We do not use special codes for capital letters, instead let us agree that if capital letter is marked by prefixing it with an exclamation mark "!" - in normal text it always is followed by other punctuation symbol or space so it is unambigous rule.

Example

Let us encode the string world of !programming (you see, P is written as !p here).

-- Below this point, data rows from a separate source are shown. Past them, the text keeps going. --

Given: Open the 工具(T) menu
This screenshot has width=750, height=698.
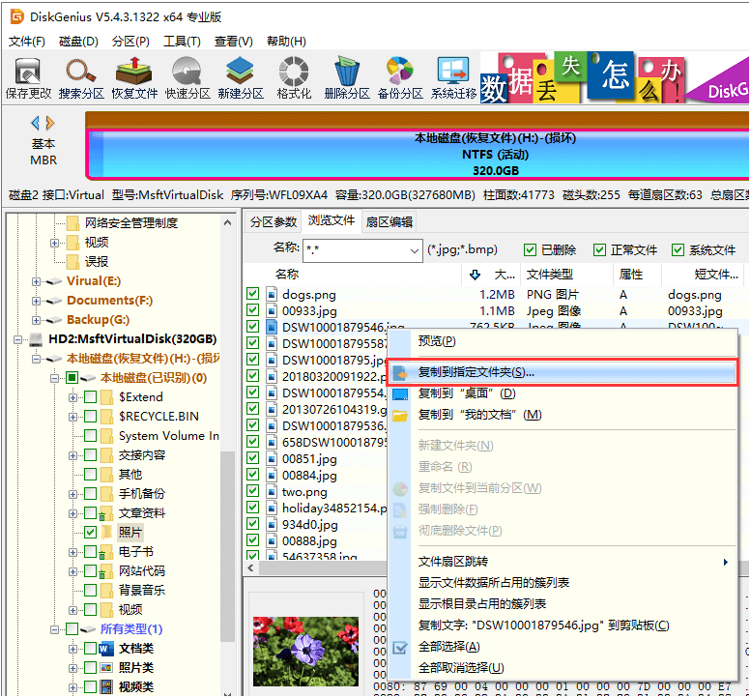Looking at the screenshot, I should tap(182, 42).
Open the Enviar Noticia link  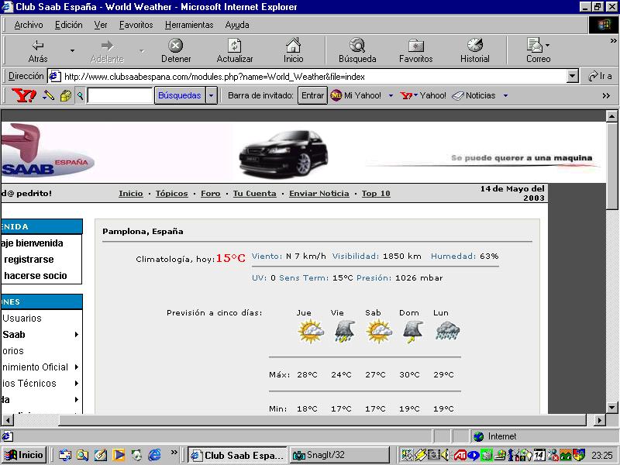tap(319, 193)
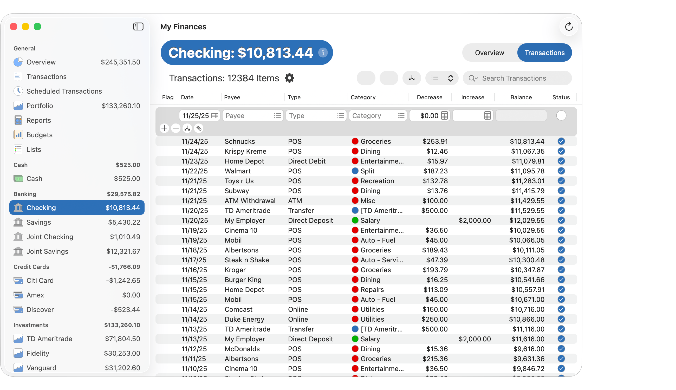Viewport: 676px width, 390px height.
Task: Switch to the Overview tab
Action: click(x=489, y=53)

Working with the table above we construct the following sequence:

w       o     r     l      d        o     f         !      p       r     o     g       r
0000011 10001 01000 001001 00101 11 10001 000100 11 001000 0000101 01000 10001 0000100 01000

a   m      m      i     n     g
011 000011 000011 01001 10000 0000100

Now let us join these bits into a single sequence and then split it into chunks of 8 bits - one chunk for one byte (adding few 0 at the end if the last byte has less than 8 bits):

00000111 00010100 00010010 01011110 00100010 01100100 00000101 01000100 01000010 00100001 10000110
00011010 01100000 00010000

It is more convenient to print bytes in hexadecimal, so result could be written as:

07 14 12 5E 22 64 05 44 42 21 86 1A 60 10

Note that while initial sequence consisted of 21 characters the result have only 14 bytes (more exactly 13.875 since we added one padding zero). So if we store this text in ASCII we spend 7 more bytes or 50%. Of course it is also due to the fact that we created encoding just for letters and not for all possible bytes.

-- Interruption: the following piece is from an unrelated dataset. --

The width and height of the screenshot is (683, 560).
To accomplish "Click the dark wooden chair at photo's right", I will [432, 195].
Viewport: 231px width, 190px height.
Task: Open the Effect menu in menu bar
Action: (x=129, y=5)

If we use some 5-bit telegraph encoding (sufficient for 26 letters and 6 more symbols) we'll need only 13.125 bytes, i.e. even less than we used - this is because our test phrase have very "uncommon" letters distribution (many o-s and not a single e for example). ITA2 will require 14.375 bits (check it!)

You can measure the "compression rate" for the longer messages as a homework.

Anyway you probably get the idea of data compression which could be built upon this approach - we need to measure frequencies of different byte values in the file, create an optimal encoding and rewrite the file using it (of course adding the encoding table itself).

Problem Statement

Input data contains a line of text consisting only of characters from the table above.
Answer should contain byte sequence produced by our encoding algorithm using this table (in hexadecimal).

Example:

input data:
entertaining interpreter

answer:
B0 9A 89 69 82 60 13 4C 26 A0 2A 2C D4 00

Note: after you will succeed, you may try to write exercise on decompressing such a variable length code.